Thanks for the help.
I hadn't realized that Java was picking up the Lucene class from the
target/dependency/ directory, rather than from my Lucene installation.
I fixed this by replacing the Lucene jar in the dependency directory
with the only from Lucene 3.0.0, and now I get the
NullPointerException for the Lucene demo index as well:
r...@rob:~/svn/mahout$ java
org.apache.mahout.utils.vectors.lucene.Driver --dir
/home/rob/Reference/Installers/lucene-3.0.0/index --output
/home/rob/test/output --dictOut /home/rob/test/dict --max 50 --field
contents
Jan 18, 2010 2:06:14 PM org.slf4j.impl.JCLLoggerAdapter info
INFO: Output File: /home/rob/test/output
Exception in thread "main" java.lang.NullPointerException
at
org.apache.hadoop.io.serializer.SerializationFactory.getSerializer(SerializationFactory.java:73)

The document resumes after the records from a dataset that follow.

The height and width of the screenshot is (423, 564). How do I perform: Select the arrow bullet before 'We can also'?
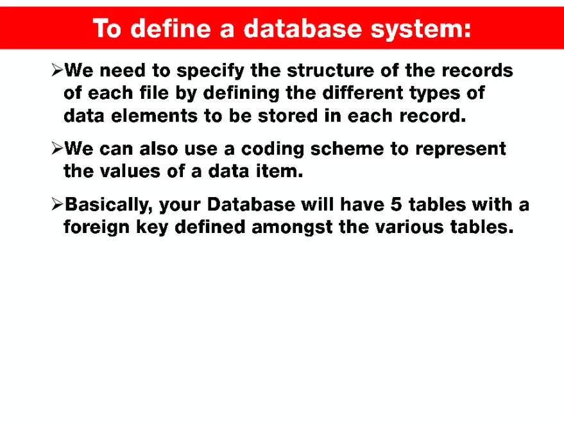tap(56, 150)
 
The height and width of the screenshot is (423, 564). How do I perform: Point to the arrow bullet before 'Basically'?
tap(56, 205)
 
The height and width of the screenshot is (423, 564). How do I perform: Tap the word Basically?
tap(109, 205)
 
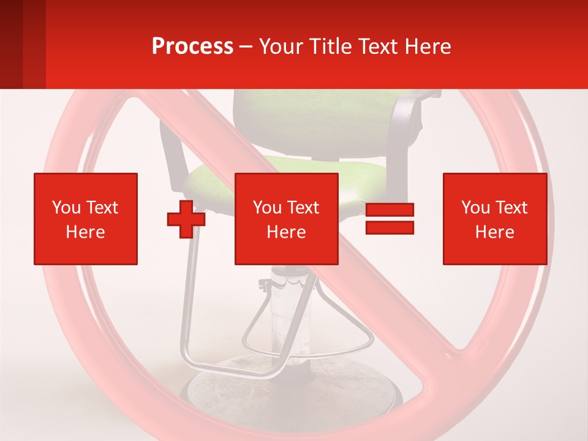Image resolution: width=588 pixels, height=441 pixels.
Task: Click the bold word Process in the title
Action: click(x=192, y=47)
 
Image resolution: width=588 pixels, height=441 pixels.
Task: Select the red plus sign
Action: click(x=186, y=219)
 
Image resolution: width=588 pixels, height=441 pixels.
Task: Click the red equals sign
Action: click(x=390, y=219)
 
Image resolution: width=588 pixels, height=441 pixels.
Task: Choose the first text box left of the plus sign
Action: click(x=86, y=219)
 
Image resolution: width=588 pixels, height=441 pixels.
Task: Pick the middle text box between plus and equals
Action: click(x=286, y=219)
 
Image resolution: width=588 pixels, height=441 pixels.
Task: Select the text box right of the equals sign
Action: click(x=494, y=219)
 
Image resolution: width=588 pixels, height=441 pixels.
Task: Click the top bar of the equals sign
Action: click(x=390, y=210)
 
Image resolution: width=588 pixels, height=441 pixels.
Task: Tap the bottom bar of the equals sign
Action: click(x=390, y=228)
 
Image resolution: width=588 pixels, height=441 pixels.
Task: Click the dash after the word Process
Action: click(x=246, y=47)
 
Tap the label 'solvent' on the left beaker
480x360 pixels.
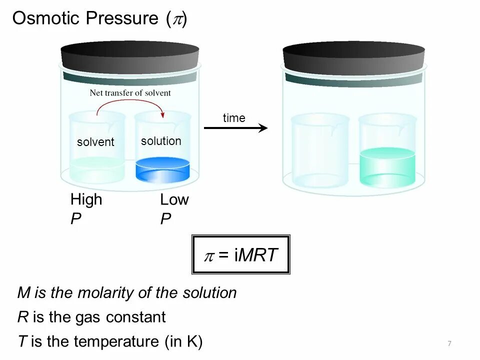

at org.apache.hadoop.io.SequenceFile$Writer.init(SequenceFile.java:910)
at
org.apache.hadoop.io.SequenceFile$RecordCompressWriter.<init>(SequenceFile.java:1074)
at org.apache.hadoop.io.SequenceFile.createWriter(SequenceFile.java:397)
at org.apache.hadoop.io.SequenceFile.createWriter(SequenceFile.java:284)
at org.apache.hadoop.io.SequenceFile.createWriter(SequenceFile.java:265)
at
org.apache.mahout.utils.vectors.lucene.Driver.getSeqFileWriter(Driver.java:226)
at org.apache.mahout.utils.vectors.lucene.Driver.main(Driver.java:197)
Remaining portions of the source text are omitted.